Geçen gün bir arkadaşımla konuştum verdiği örneği çok beğendim. Dedi ki ;uçaklarda bile ne tembih ederler, olası bir kaza anında önce kendi hava maskenizi sonra çocuğunuzun ve sevdiklerinizinkini takınız. Sen kendini kurtaramazsan kimseyi kurtaramazsın, kendine yardımın dokunmuyorsa kimseye edemezsin.

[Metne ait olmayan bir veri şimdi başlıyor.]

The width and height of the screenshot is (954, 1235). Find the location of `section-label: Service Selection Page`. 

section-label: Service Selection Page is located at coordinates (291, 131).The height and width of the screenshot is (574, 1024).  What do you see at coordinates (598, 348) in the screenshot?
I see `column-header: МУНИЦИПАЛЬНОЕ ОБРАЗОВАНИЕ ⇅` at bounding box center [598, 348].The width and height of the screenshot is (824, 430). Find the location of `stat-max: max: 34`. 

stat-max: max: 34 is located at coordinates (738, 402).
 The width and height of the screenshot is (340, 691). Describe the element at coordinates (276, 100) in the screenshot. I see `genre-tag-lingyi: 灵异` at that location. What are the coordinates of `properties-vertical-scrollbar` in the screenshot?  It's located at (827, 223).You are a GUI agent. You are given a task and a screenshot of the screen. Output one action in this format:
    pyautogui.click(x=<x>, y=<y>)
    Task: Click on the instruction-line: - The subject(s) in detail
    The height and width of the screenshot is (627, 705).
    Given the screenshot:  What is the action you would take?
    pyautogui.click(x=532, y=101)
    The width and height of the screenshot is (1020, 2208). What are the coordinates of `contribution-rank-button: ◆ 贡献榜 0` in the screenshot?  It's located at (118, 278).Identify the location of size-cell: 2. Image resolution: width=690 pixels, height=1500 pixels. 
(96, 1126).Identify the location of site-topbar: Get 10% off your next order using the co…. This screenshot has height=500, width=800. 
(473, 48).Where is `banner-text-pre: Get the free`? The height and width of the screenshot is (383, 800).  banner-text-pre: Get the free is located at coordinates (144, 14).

Bir de namus bekçileri var. İlla ki her sokakta her mahallede birer tane. 21. yüzyıldayız hala kim kiminle ne yapmış onun çetelesini tutuyorsun. Tabi bu zihniyetinizle taş devrine dönebilirsiniz ama ne olur bizi de çekmeyin. Ve siz siz olun birilerinin namusuna şerefine laf etmeden önce kendinizinkini sorgulayın. Siz sınıfı geçebiliyorsanız açın ağzını yılan gibi sokmak için diğerlerini ama geçemezsin. Siz kendine vicdan aynanızdan asla geçemezsin. Vicdanın kapkara olmuş yüzünün yansımasını bile görmek istemezsin. Çünkü sen temiz olsaydın karşındakinde kirin zerresini bulamazdın.

Kim ne hata yapmış, derdin bu mu? O da yapsın sen de yap. Hata yapmadan doğruyu nasıl öğreneceksin? İnsan olmanın gereğidir hata yapmak. 
Herkes karşıdakinin yaptıklarını en büyüğü sanır.  Kendikilerininkini göremez hiç. Aslında görmek istemez. Kabullenmek çok zordur onlara. Halbuki onlar da bizim parçalarımızdır. Parmaklarımız gibi. Bizde hatalarımızla varız. Onları yapmasaydık başka hatalar yapacaktık. Sadece onlardan ders almaya bilelim aynı  kuyulara bir daha düşmeyelim.

Bir silkelen kendine gel. Yediğin, içtiğin, konuştuğun, okuduğun, dinlediğin, giydiğin sensin. Şimdi düşün ne olmak istersin?